“I just love all my people.”
This is what our grandson said one evening as his dad tucked him into bed.
He had just prayed for us and his other grandparents and his cousins and uncle and aunt. And he must have been struck in a toddler sort of a way with the richness of his relationships.
This is how I’ve been struck, only in a senior sort of a way.

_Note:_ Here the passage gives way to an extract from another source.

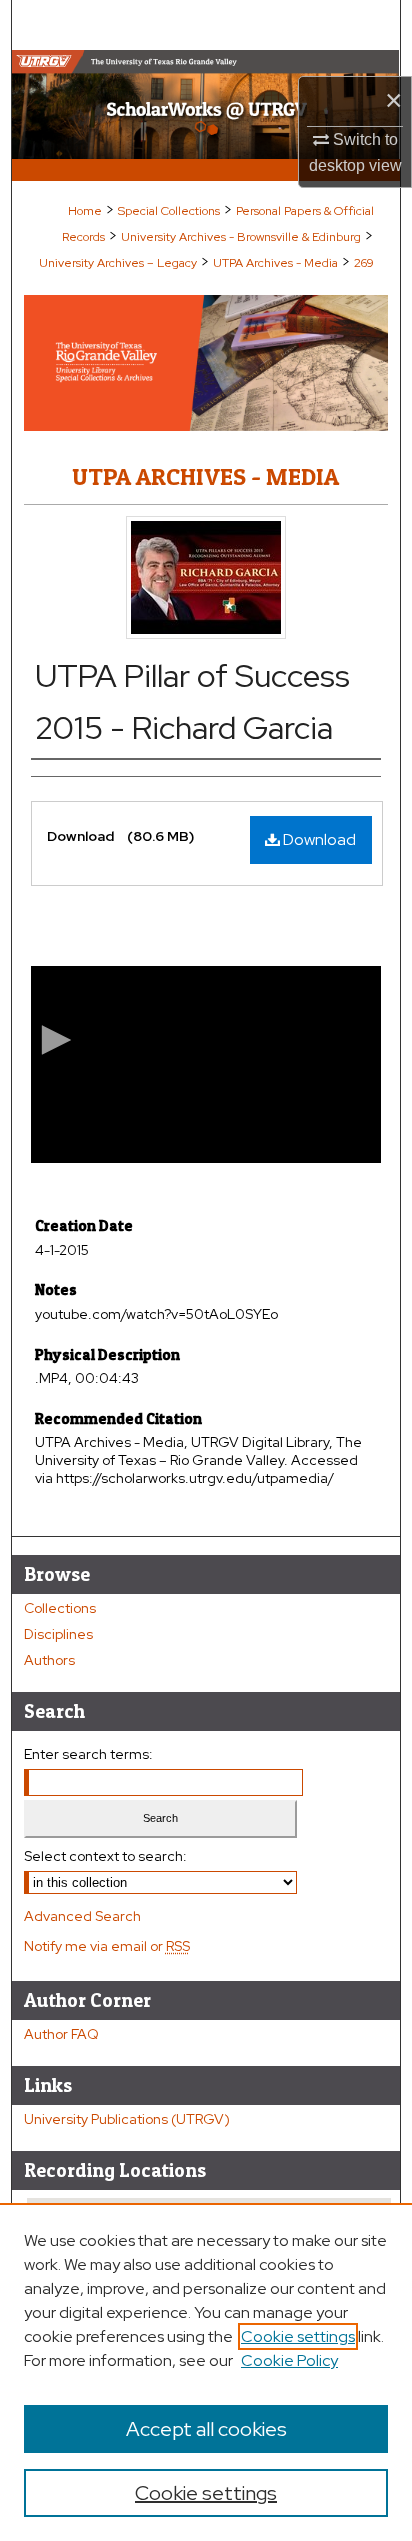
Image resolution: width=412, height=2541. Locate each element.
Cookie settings (298, 2336)
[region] (206, 2372)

As I read over the responses to Steve’s biopsy results, I was fascinated to read Brady Smith’s comment in the same list with my Yoder School friend, Gertrude. When I first knew Brady Smith, he was a scampy little kid with a big vocabulary who lived down the street from us in Flint, Michigan. He was so smart that he sometimes preferred going into my dad’s study to talk instead of hanging out with us. These were the days we were new to the city and I was missing Gertrude, my best friend, who still lived back in the mountains. Now Brady is an undertaker in Flint, and Gertrude is a nurse and a grandma like me.
The juxtapositions continued—a former student from London City Schools next to a Bendle High School friend, a friend from Sudan alongside someone I see at Kroger in London, a cousin commenting just before a former colleague, someone we met while visiting churches for Steve’s job just after an author I learned to know at a writing conference—young friends and old, old friends, all sending words of care.
And this is why I remembered what my grandson said that evening in bed, words I can’t say any better: I just love all my people!